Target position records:
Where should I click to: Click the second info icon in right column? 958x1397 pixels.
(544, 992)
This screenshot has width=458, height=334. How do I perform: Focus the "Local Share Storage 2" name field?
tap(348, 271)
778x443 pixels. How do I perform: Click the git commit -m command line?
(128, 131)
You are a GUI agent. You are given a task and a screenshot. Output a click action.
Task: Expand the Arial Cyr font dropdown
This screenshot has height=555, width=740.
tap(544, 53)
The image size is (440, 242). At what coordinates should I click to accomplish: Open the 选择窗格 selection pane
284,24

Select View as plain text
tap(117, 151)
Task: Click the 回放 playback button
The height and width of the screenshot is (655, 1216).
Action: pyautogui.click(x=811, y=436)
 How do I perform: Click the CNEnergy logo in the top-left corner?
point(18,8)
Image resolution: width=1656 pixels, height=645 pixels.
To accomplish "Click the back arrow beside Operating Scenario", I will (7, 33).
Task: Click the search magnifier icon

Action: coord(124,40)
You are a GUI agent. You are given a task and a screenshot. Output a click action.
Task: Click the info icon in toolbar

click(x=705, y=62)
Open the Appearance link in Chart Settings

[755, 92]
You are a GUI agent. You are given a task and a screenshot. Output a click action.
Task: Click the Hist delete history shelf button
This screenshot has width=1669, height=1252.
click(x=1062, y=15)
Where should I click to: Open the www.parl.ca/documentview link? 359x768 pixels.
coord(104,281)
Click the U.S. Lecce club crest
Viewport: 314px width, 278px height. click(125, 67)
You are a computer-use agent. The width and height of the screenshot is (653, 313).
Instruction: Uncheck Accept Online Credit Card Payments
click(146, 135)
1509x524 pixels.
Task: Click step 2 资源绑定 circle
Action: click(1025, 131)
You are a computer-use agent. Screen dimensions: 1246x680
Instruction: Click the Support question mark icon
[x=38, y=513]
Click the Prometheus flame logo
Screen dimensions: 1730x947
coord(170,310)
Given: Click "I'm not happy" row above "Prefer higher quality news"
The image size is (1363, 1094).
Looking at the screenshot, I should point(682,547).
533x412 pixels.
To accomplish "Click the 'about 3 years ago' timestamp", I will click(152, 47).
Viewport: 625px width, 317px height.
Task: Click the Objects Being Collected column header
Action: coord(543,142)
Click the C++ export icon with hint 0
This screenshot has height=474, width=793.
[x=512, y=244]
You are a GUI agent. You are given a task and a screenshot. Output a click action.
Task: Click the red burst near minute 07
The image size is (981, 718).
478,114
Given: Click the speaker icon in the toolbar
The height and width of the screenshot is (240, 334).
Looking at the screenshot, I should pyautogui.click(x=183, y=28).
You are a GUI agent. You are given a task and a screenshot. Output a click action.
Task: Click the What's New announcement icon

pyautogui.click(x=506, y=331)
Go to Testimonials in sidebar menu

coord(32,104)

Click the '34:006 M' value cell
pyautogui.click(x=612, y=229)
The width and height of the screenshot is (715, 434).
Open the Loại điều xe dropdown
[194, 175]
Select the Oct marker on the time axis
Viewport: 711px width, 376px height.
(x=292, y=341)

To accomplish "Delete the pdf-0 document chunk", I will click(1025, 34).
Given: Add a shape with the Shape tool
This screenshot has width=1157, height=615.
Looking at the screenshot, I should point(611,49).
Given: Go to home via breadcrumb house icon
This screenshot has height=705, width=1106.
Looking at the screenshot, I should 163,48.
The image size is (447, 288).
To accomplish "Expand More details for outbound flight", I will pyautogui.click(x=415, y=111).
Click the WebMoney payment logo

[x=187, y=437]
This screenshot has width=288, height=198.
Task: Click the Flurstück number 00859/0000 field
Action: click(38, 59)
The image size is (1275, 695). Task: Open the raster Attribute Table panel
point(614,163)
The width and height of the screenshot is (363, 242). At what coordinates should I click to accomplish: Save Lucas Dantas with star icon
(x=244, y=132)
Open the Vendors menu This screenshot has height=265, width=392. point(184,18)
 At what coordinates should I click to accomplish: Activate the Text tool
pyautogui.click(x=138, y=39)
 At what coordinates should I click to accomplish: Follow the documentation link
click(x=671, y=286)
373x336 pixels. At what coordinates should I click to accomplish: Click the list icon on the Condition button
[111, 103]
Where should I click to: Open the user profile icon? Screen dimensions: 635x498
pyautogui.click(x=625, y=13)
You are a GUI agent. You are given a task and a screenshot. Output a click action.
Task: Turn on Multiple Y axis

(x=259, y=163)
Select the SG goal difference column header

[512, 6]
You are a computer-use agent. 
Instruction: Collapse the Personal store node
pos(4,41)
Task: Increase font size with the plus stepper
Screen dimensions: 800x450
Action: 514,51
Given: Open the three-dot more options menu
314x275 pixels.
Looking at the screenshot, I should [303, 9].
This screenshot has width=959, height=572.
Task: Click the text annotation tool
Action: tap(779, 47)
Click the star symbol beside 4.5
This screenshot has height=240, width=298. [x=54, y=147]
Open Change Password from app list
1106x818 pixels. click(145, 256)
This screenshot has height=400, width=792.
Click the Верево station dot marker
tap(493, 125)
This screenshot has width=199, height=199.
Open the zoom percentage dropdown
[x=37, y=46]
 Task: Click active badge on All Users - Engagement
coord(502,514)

* THE EXERCISE *
Copy the entries above word for word.

* REPLY *
Where should I click to: Click the second info icon in right column? 958x1397 pixels.
(544, 992)
This screenshot has width=458, height=334. How do I perform: Focus the "Local Share Storage 2" name field?
tap(348, 271)
778x443 pixels. How do I perform: Click the git commit -m command line?
(128, 131)
You are a GUI agent. You are given a task and a screenshot. Output a click action.
Task: Expand the Arial Cyr font dropdown
This screenshot has height=555, width=740.
tap(544, 53)
The image size is (440, 242). At what coordinates should I click to accomplish: Open the 选择窗格 selection pane
284,24

Select View as plain text
tap(117, 151)
Task: Click the 回放 playback button
The height and width of the screenshot is (655, 1216).
Action: pyautogui.click(x=811, y=436)
 How do I perform: Click the CNEnergy logo in the top-left corner?
point(18,8)
Image resolution: width=1656 pixels, height=645 pixels.
To accomplish "Click the back arrow beside Operating Scenario", I will (7, 33).
Task: Click the search magnifier icon

Action: coord(124,40)
You are a GUI agent. You are given a task and a screenshot. Output a click action.
Task: Click the info icon in toolbar

click(x=705, y=62)
Open the Appearance link in Chart Settings

[755, 92]
You are a GUI agent. You are given a task and a screenshot. Output a click action.
Task: Click the Hist delete history shelf button
This screenshot has width=1669, height=1252.
click(x=1062, y=15)
Where should I click to: Open the www.parl.ca/documentview link? 359x768 pixels.
coord(104,281)
Click the U.S. Lecce club crest
Viewport: 314px width, 278px height. click(125, 67)
You are a computer-use agent. The width and height of the screenshot is (653, 313).
Instruction: Uncheck Accept Online Credit Card Payments
click(146, 135)
1509x524 pixels.
Task: Click step 2 资源绑定 circle
Action: click(1025, 131)
You are a computer-use agent. Screen dimensions: 1246x680
Instruction: Click the Support question mark icon
[x=38, y=513]
Click the Prometheus flame logo
Screen dimensions: 1730x947
coord(170,310)
Given: Click "I'm not happy" row above "Prefer higher quality news"
The image size is (1363, 1094).
Looking at the screenshot, I should point(682,547).
533x412 pixels.
To accomplish "Click the 'about 3 years ago' timestamp", I will click(152, 47).
Viewport: 625px width, 317px height.
Task: Click the Objects Being Collected column header
Action: coord(543,142)
Click the C++ export icon with hint 0
This screenshot has height=474, width=793.
[x=512, y=244]
You are a GUI agent. You are given a task and a screenshot. Output a click action.
Task: Click the red burst near minute 07
The image size is (981, 718).
478,114
Given: Click the speaker icon in the toolbar
The height and width of the screenshot is (240, 334).
Looking at the screenshot, I should pyautogui.click(x=183, y=28).
You are a GUI agent. You are given a task and a screenshot. Output a click action.
Task: Click the What's New announcement icon

pyautogui.click(x=506, y=331)
Go to Testimonials in sidebar menu

coord(32,104)

Click the '34:006 M' value cell
pyautogui.click(x=612, y=229)
The width and height of the screenshot is (715, 434).
Open the Loại điều xe dropdown
[194, 175]
Select the Oct marker on the time axis
Viewport: 711px width, 376px height.
(x=292, y=341)

To accomplish "Delete the pdf-0 document chunk", I will click(1025, 34).
Given: Add a shape with the Shape tool
This screenshot has width=1157, height=615.
Looking at the screenshot, I should point(611,49).
Given: Go to home via breadcrumb house icon
This screenshot has height=705, width=1106.
Looking at the screenshot, I should 163,48.
The image size is (447, 288).
To accomplish "Expand More details for outbound flight", I will pyautogui.click(x=415, y=111).
Click the WebMoney payment logo

[x=187, y=437]
This screenshot has width=288, height=198.
Task: Click the Flurstück number 00859/0000 field
Action: click(38, 59)
The image size is (1275, 695). Task: Open the raster Attribute Table panel
point(614,163)
The width and height of the screenshot is (363, 242). At what coordinates should I click to accomplish: Save Lucas Dantas with star icon
(x=244, y=132)
Open the Vendors menu This screenshot has height=265, width=392. point(184,18)
 At what coordinates should I click to accomplish: Activate the Text tool
pyautogui.click(x=138, y=39)
 At what coordinates should I click to accomplish: Follow the documentation link
click(x=671, y=286)
373x336 pixels. At what coordinates should I click to accomplish: Click the list icon on the Condition button
[111, 103]
Where should I click to: Open the user profile icon? Screen dimensions: 635x498
pyautogui.click(x=625, y=13)
You are a GUI agent. You are given a task and a screenshot. Output a click action.
Task: Turn on Multiple Y axis

(x=259, y=163)
Select the SG goal difference column header

[512, 6]
You are a computer-use agent. 
Instruction: Collapse the Personal store node
pos(4,41)
Task: Increase font size with the plus stepper
Screen dimensions: 800x450
Action: 514,51
Given: Open the three-dot more options menu
314x275 pixels.
Looking at the screenshot, I should [303, 9].
This screenshot has width=959, height=572.
Task: Click the text annotation tool
Action: tap(779, 47)
Click the star symbol beside 4.5
This screenshot has height=240, width=298. [x=54, y=147]
Open Change Password from app list
1106x818 pixels. click(145, 256)
This screenshot has height=400, width=792.
Click the Верево station dot marker
tap(493, 125)
This screenshot has width=199, height=199.
Open the zoom percentage dropdown
[x=37, y=46]
 Task: Click active badge on All Users - Engagement
coord(502,514)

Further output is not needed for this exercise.